In a distributed event-driven system, the supervisor controls both the components (i.e. the services) of a distributed system and the communication channels between those components. The supervisor communicates with the components of the distributed system using a control channel; components that experience exceptions report back to the supervisor using an exception channel. Combined, this forms a control loop. It is not the only control loop in a distributed system, but it is the most direct one.

ask your supervisor Figure 1 Supervisor operating in the control plane

The supervisor exposes an external interface which makes the supervisor controllable. This way, the supervisor accepts external control instructions on behalf of the application. Note that the supervisor is both controllable and controlling.

Finally, the supervisor itself is observable, and it shares its observations on the metrics channel. One can argue that the supervisor also observes, as it receives exceptions from the service components.

Interpretation of the topology

A distributed system is not simply a group of components that operate in splendid isolation. Instead, events are passed from one component to the next to trigger work in that subsequent component (supposedly, this is the essence of an event-driven architecture). In Figure 1 above, the arrows flowing from service 1 to service 2 and from service 2 to service 3 represent this event passing. How events flow from one component to another, for all components combined, defines the topology of the application.

Earlier, it was stated that the supervisor is the application. Now, it is time to refine that and state that the topology description defines the application, and the supervisor interprets that definition to become aware of the application. This is an advanced example of configurability or late binding: the supervisor is a completely generic piece of logic that derives all its purpose from a topology description document.

Initially, the supervisor is not associated with any of the components mentioned in the topology. The application is not quite ready to run yet, because the topology has not been realized. In fact, it is not even clear where these components are supposed to reside. The decision of component placement is best delegated to a utility that is not part of the application itself.

Assembling the application

As the supervisor is not aware whether the participating components are deployed or not, it is best to reverse the dependency and let the supervisor await the announcement of the participating components. The application is registered with a service registry, and contributing components subsequently discover the application.

With registration in place, a component can discover the control interface of the supervisor and announce its presence to that interface. The response to an announcement is either an acknowledgement of success or failure ("go away, I did not expect you here").

Runtime State & Topology

As more and more components announce themselves to the supervisor, the runtime topology of the application starts to fall in place. It is the responsibility of the supervisor to maintain an up-to-date view on the state of the application; which components are deployed and where, which channels are created, and where are these channels located? Is the application complete and runnable? Is it running? Which components have scaled out to multiple instances? That is the sort of state the supervisor maintains.

Control over components

In its supervisory role, controlling the application components is a primary responsibility of the supervisor. Some areas of control include:

Managing the lifecycle state of components.
Components of a distributed system cannot operate in any meaningful way outside of the application context. It is only when a component is fully integrated in the application fabric (including channel wiring, monitoring and control channel setup, and exception channel setup) that the component is potentially runnable.
Threading, or rather multi-threading of components.
Components of a distributed system cannot operate in any meaningful way outside of the application context. It is only when a component is fully integrated in the application fabric (including channel wiring, monitoring and control channel setup, and exception channel setup) that the component is potentially runnable.
Controlling the observability of components.
This idea was discussed earlier in "Controllability is queen". As part of a component's observability design, its control interface accepts instructions to manage the flow of metrics and adjust settings such as the moving average window. It is the responsibility of the supervisor to issue such control instructions.

========================================

• _QUESTIONS ON THE MATERIAL_:
1. In the passage on distributed-system supervisors, what channel do components use to report exceptions to the supervisor?
2. Write the next part of the passage on distributed-system supervisors, picking up after its last sentence.
The entries that come next are separate material and are not part of the passage on distributed-system supervisors.

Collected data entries
========================================

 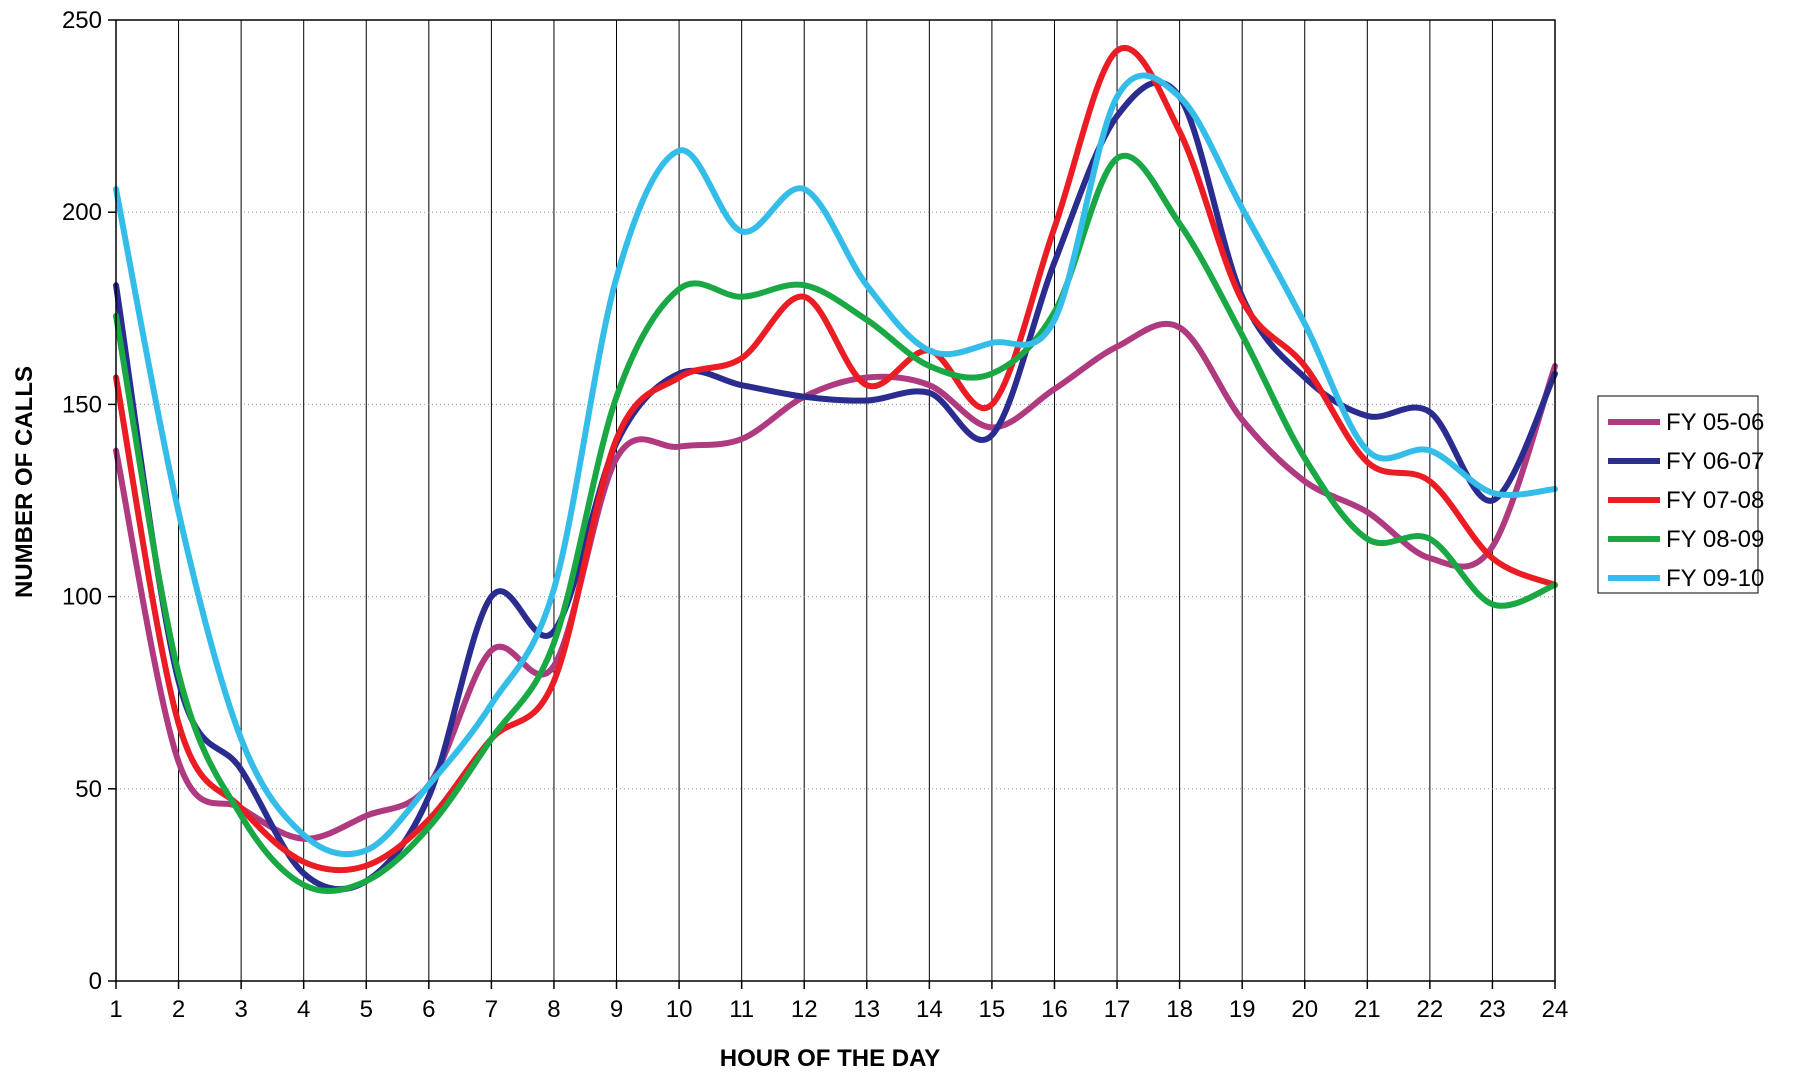 I want to click on x-tick-label: 5, so click(x=366, y=1010).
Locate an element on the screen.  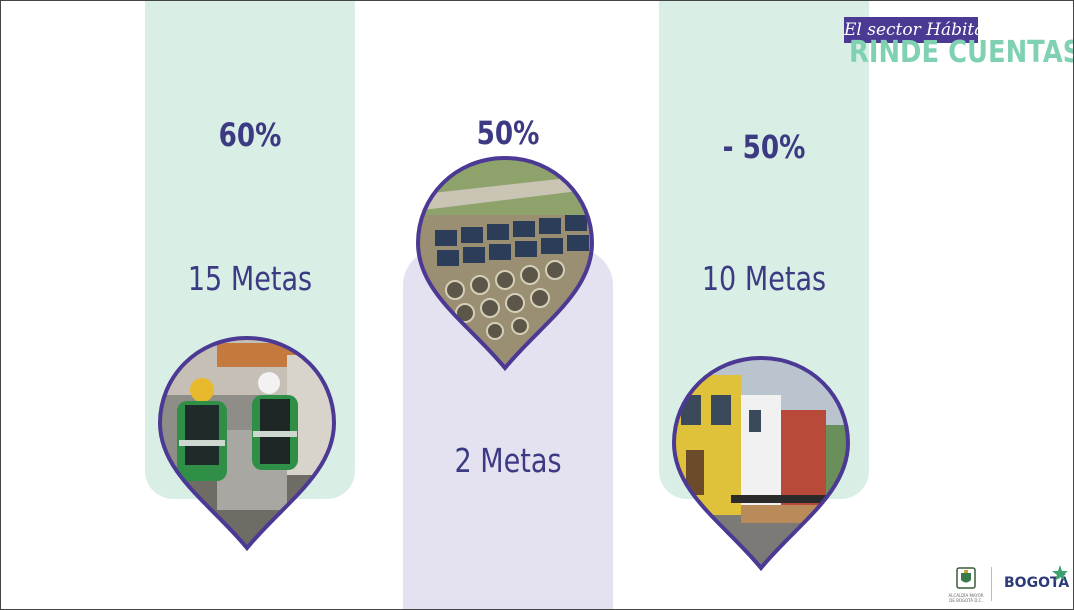
recyclers-pin-icon is located at coordinates (247, 444).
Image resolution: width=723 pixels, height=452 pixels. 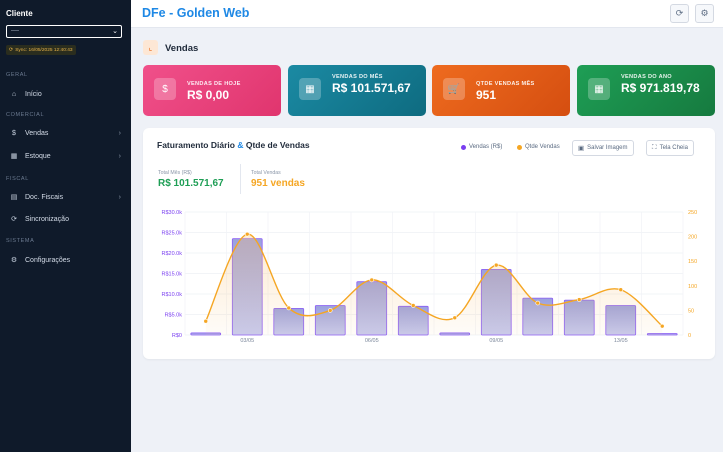 What do you see at coordinates (691, 311) in the screenshot?
I see `y-right-tick-label: 50` at bounding box center [691, 311].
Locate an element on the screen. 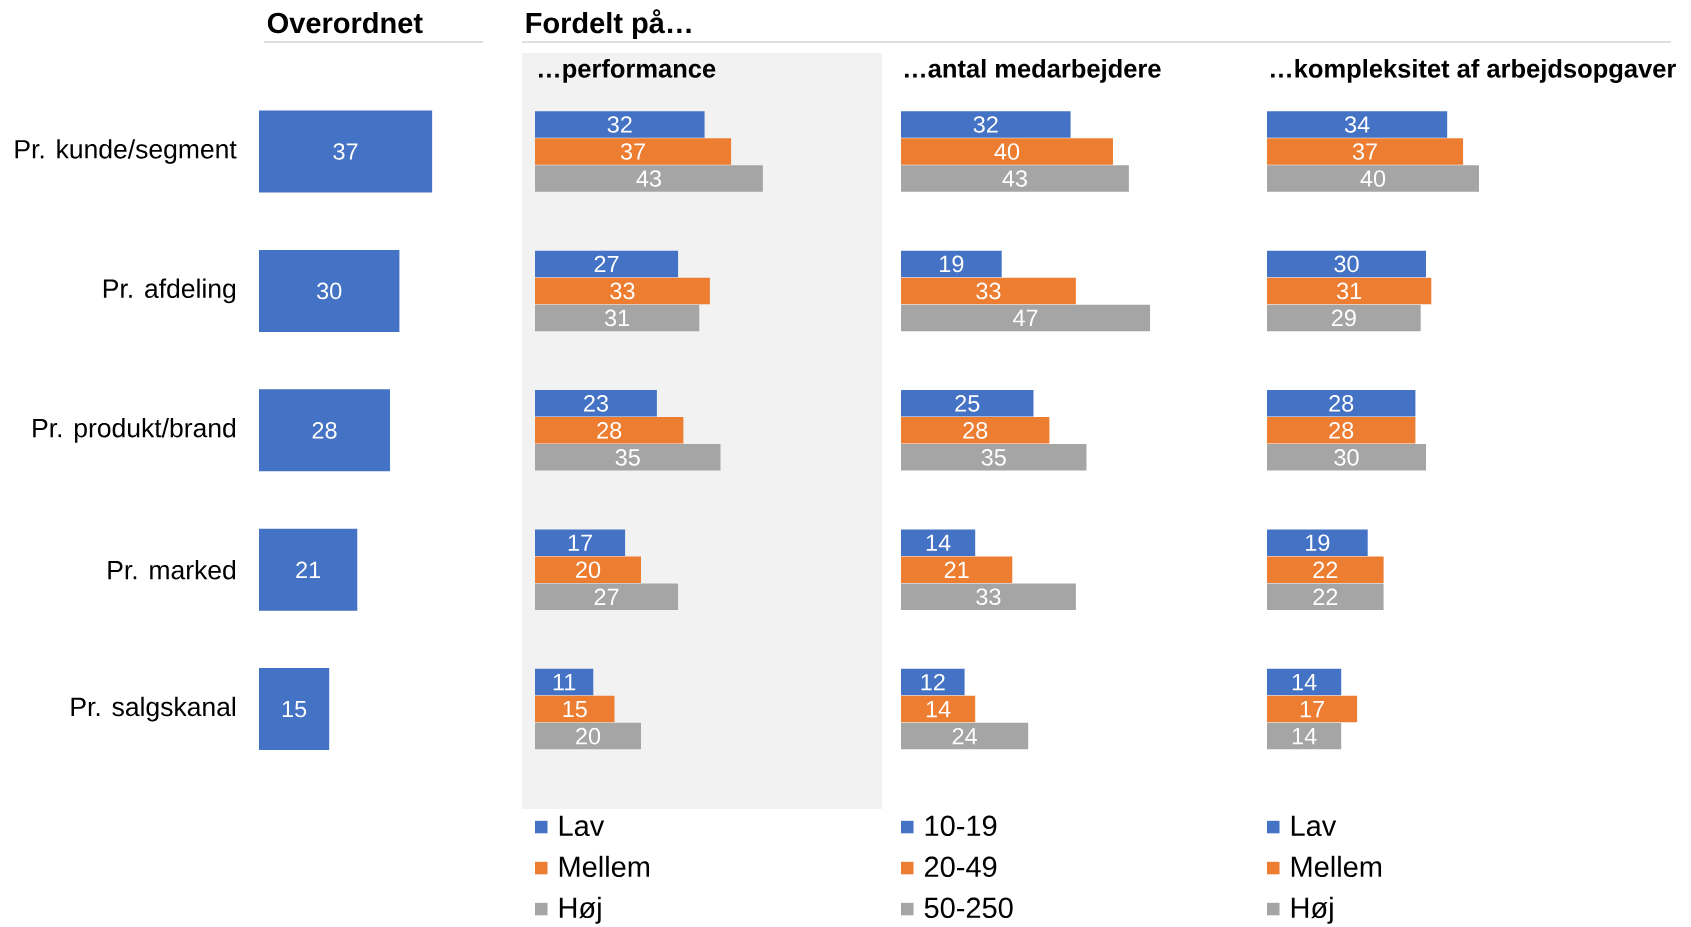  chart-title: Overordnet is located at coordinates (345, 22).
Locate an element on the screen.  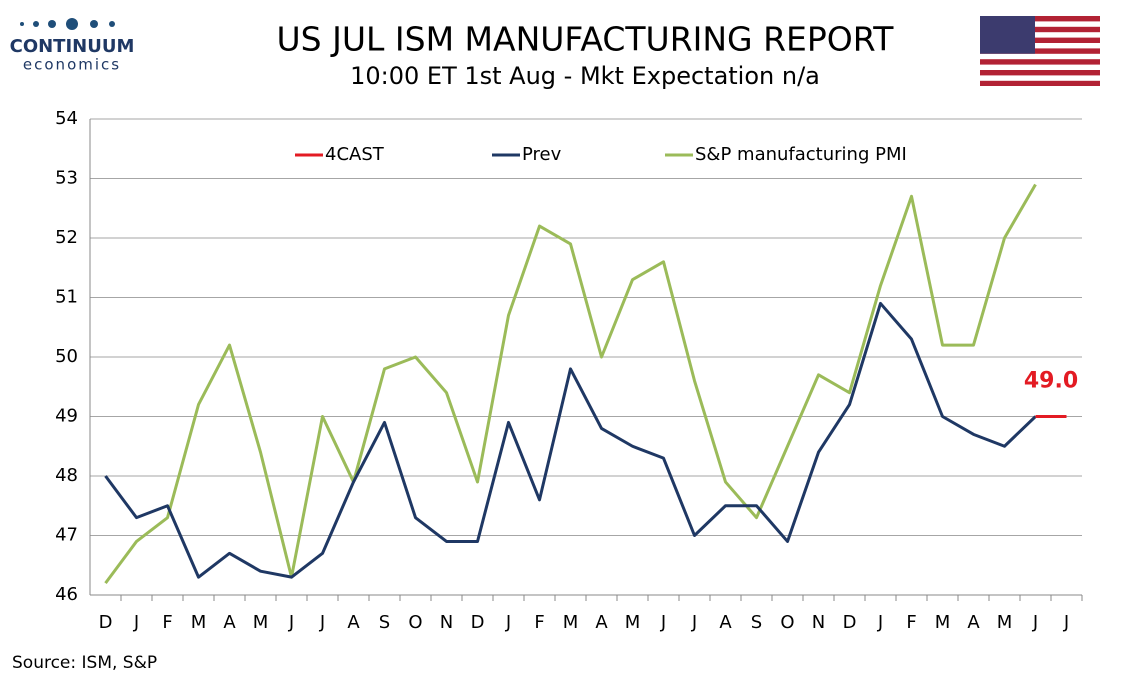
y-tick-label: 53 is located at coordinates (66, 178).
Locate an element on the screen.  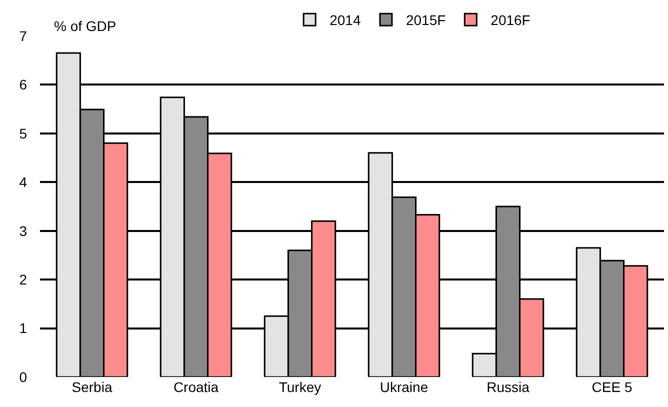
x-tick-label: CEE 5 is located at coordinates (612, 387).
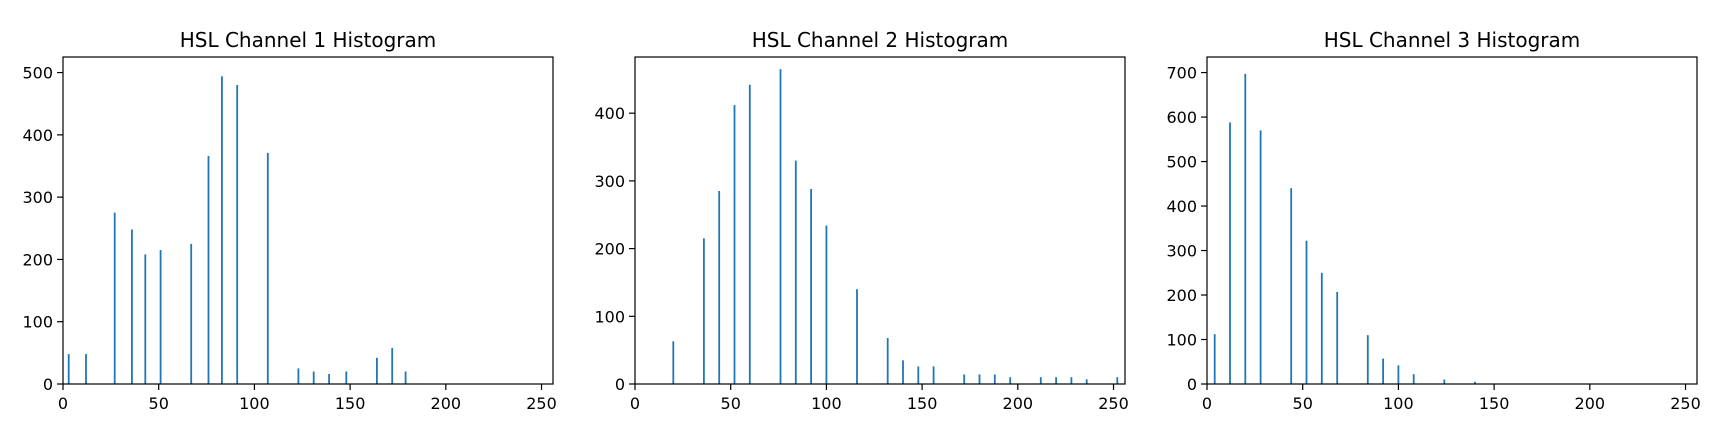  I want to click on chart-title: HSL Channel 1 Histogram, so click(308, 40).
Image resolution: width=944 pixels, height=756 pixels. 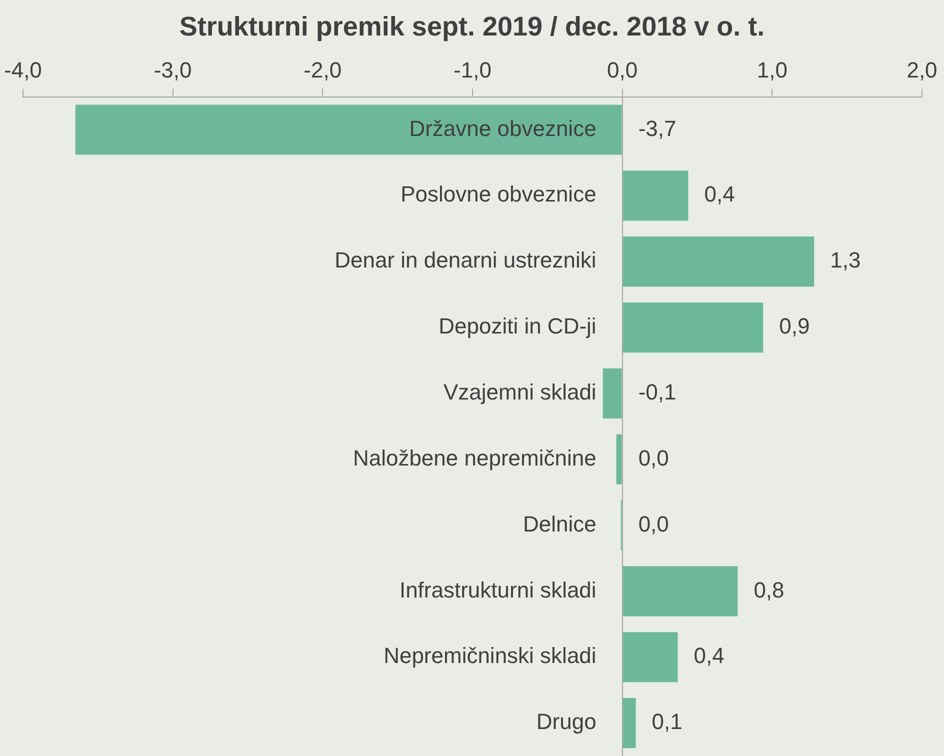 I want to click on data-label: 0,8, so click(x=769, y=590).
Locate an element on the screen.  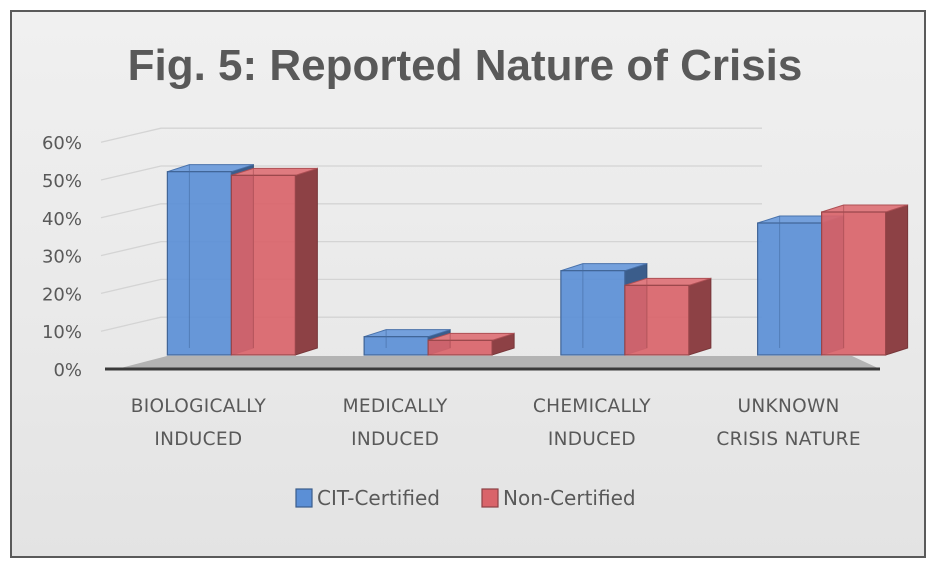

========================================

• _RESULTS FOR THE EXERCISE_:
1. The exception channel.

2.
Responding to exceptions raised by components.
In a distributed system, it is advisable to delegate technical exception handling to the supervisor: inform the supervisor of the problem and let the supervisor take corrective measures.
Requesting components to report on the API services they expose.
Despite the fact that distributed systems are predominantly event-driven, there are natural cases where a request/response model is better suited. Private APIs need to be discoverable only to other components of the same application. Hence, the supervisor is the ideal component to take on the role of a local service registry.
Requesting components to re-evaluate their configuration.
Individual components of an application can be asked to re-evaluate their configuration. This control instruction comes from the supervisor, possibly as a result of an external trigger.

Channel lifecycle management

The supervisor is in control of the creation of communication channels. Depending on the choice of messaging infrastructure, channels are created either centrally or distributed. While a distributed messaging infrastructure is preferrable, it comes at the cost of deploying message brokers alongside each component of the application. A centralized message broker is simpler to deploy and simpler to control, though it is potentially a throughput bottleneck and a bandwidth hog.

Using a centralized broker, the supervisor can create all channels once the topology description is interpreted. In contrast, a supervisor using a distributed message broker will need to interpret the topology, decide on optimal placement of the channels, and then await the announcement of the services before it can create the channels.

Non-functional Requirements

Thus far, various responsibilities of the supervisor were identified, these are the things the supervisor is expected to do. Over and above these capabilities, a supervisor is expected to have certain behavioral characteristics driven by non-functional requirements.

Observability

Because the supervisor holds a certain amount of state about the application, it should be expected that changes in state are observable from the outside. In addition, detailed application information, such as its deployed topology, should be made available through an API.

Controllability

The supervisor is the entry point for external control, as detailed in the section "Control plane setup" above.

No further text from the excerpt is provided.